调节性T淋巴细胞在肿瘤免疫治疗超进展现象中的作用及机制研究

Significant breakthrough have been made in cancer immunotherapy lately. However, about 10% of patients suffer from hyperprogressive disease(HPD) after immunotherapy and the mechanism remains unclear. Regulatory T cells (Treg) is the most vital immunoregulatory cell and its role in HPD after immunotherapy remains unknown. Our preliminary experiments found that (1)Treg cell resident in tumor tissue express high level PD-1, (2)Proportion of Treg cells in HPD patients before treatment was higher than that in non-HPD patients,(3)the proportion of Treg cells in tumor tissues of HPD patients increased after PD-1 therapy.
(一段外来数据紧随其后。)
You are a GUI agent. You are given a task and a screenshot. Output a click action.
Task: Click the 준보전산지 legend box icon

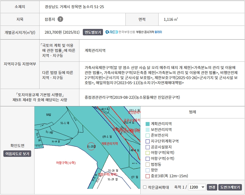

Based on these facts, we postulate that anti-PD-1 antibody promotes the proliferation of Treg cells and enhances its inhibitory function, which is the possible reason triggering HPD after immunotherapy. This project aims measuring the effect of anti-PD-1 antibody on the proportion and function of Treg cells both clinically and experimentally and screening signal pathways involved. This project will not only unreveal the role of Treg cells in the HPD induced by anti-PD-1 antibody and its potential mechanism, but also provide new ideas for the screening of the dominant population of anti-cancer immunotherapy and promote the development of precise immunotherapy.
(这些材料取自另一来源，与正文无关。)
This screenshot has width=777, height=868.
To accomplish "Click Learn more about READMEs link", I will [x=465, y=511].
肿瘤免疫治疗近年来取得重大突破，然而约10%的患者会发生治疗后疾病超进展现象，其发生的机制尚不明确。调节性T细胞（Treg）作为最重要的免疫调节细胞，在肿瘤免疫治疗超进展中发挥的作用尚未有报道。目前期研究发现，肿瘤组织中Treg细胞高表达PD-1,且超进展的患者治疗前体内的Treg细胞比例较非超进展患者更高，并且治疗后，超进展患者肿瘤组织局部的Treg细胞的比例会进一步升高。据此推断：抗PD-1抗体促进Treg细胞增值并且增强了Treg细胞抑制能力，是导致肿瘤迅速进展的原因之一。本项目拟利用临床样本分析和探索抗PD-1抗体对Treg细胞的影响，并利用生物信息学及体外实验进一步探讨抗PD-1抗体对肿瘤微环境中Treg细胞作用的具体分子机制，最后通过统计临床病例特点，分析超进展患者的临床特征通过本项目，不但能够阐明Treg细胞在超进展现象中的作用及其潜在机制，而且能够为抗肿瘤免疫提供新思路。
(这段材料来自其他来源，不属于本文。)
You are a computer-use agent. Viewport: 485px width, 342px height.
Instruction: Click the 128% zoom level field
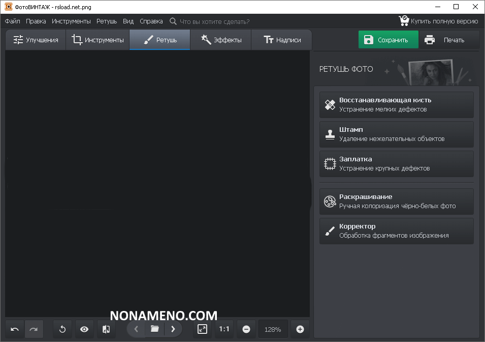pos(273,329)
肿瘤免疫治疗近年来取得重大突破，然而约10%的患者会发生治疗后超进展现象，其严重影响患者的预后。肿瘤免疫治疗超进展的发生的机制目前尚不明确，对于超进展患者的临床特征的描述、分析及构建预测模型对免疫治疗的临床应用意义重大，对发生超进展的肿瘤微环境的描述也有助于阐明超进展的具体机制。本项目利用回顾性研究筛选出临床接受免疫治疗后发生超进展的患者，明确免疫治疗超进展患者的临床特征及预后相关因素；利用超进展患者的肿瘤组织石蜡切片及新鲜外周血及组织对照标本，部分阐明了发生超进展的肿瘤组织的基因、免疫特征；通过分析超进展患者的独立预后因素，建立了具有良好预测超进展患者能力的nomogram模型。通过本项目，不但能够进一步明确超进展患者的临床及生物学特征，而且能够为免疫治疗超进展的筛选提供新的证据和思路。